BOSTON (AP) — Police say Lt. Gov. Timothy Murray's car was traveling 108 miles per hour just moments before he careened into a ledge and overturned last November, walking away with only a few scrapes and bruises.
The state police on Tuesday issued Murray a ticket for speeding, not wearing a seat belt and a lane violation in connection with the pre-dawn highway crash.
The police report shows Murray may have briefly fallen asleep at the wheel. The report showed no attempt to brake before the accident.
Murray said he takes responsibility for the Nov. 2 accident on Interstate 190 in Sterling, which occurred at about 5:30 a.m.
The report appears at odds with comments that Murray made after the accident.
At the time, Murray told reporters that he was driving around the speed limit and wearing his seat belt. Murray said he asked for a field sobriety test and the test showed a zero blood-alcohol reading.
Murray also asked state police to release information recorded by the car's "black box" at the time of the accident.
The data showed that the state-owned Crown Victoria that Murray was driving was traveling south on Route 190 at speeds ranging from a low of 75 mph to a high of 99 mph before traveling off of the west shoulder of the roadway.
The car traveled another 140 feet across the grass shoulder before striking a rock ledge and flipping.
At the time of impact, the car was moving at about 92 mph, although the car's top recorded speed was 108 mph about half a second before impact.
After hitting the ledge the car traveled another 232 feet in a southerly direction while rotating clockwise and rolling over, according to the report.
The "black box" data also showed there was no braking before impact and that Murray was not wearing a seat belt.
In a statement, Murray said police told him that the data is "consistent with what happens when someone falls asleep at the wheel and I believe that is what caused my accident."

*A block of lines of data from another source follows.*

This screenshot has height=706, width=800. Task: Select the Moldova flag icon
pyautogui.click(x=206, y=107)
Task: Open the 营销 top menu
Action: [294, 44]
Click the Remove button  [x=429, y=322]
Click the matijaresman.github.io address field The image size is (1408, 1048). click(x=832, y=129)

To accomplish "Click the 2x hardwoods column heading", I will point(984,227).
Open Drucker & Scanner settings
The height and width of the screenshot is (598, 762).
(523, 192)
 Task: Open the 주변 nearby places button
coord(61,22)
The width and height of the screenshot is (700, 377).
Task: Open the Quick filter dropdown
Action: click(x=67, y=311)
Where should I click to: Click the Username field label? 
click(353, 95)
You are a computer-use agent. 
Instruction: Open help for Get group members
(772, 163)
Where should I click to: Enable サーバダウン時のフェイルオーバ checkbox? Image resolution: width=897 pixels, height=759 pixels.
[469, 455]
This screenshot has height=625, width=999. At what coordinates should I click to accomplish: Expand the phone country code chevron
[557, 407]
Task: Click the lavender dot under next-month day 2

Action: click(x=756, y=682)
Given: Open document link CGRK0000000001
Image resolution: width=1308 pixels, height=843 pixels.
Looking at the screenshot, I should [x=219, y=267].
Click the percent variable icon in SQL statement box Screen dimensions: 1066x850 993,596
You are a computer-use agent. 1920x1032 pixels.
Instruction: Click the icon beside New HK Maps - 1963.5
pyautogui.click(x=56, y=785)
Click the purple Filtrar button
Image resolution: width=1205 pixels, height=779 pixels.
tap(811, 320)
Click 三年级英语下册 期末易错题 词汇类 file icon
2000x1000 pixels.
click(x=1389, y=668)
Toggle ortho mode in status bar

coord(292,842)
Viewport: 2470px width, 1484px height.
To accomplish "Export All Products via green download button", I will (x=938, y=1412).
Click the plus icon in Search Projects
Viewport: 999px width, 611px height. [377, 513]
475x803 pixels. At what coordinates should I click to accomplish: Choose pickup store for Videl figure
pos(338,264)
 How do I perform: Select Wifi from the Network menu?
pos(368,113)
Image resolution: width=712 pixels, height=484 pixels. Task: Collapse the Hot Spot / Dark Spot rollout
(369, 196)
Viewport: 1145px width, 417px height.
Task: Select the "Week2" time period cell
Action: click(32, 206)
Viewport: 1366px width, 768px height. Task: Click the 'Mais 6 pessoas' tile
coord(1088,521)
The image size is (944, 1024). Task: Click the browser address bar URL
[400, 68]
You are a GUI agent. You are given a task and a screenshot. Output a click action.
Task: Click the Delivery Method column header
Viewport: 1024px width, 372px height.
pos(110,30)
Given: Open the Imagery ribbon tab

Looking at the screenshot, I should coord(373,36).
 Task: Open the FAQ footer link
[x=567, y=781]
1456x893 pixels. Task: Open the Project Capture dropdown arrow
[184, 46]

At the time, Murray said he had left his Worcester home in the early morning hours to survey damage from a recent snowstorm and pick up coffee and newspapers when his car hit a patch of black ice and rolled over.
In a statement issued Tuesday, Murray said he takes full responsibility for the accident.
"I am grateful that I am OK and that no one was injured," he said. "Accidents happen quickly and mine was a serious one. I appreciate the response and the work of the State Police and I am especially thankful for all of the good wishes my family and I have received."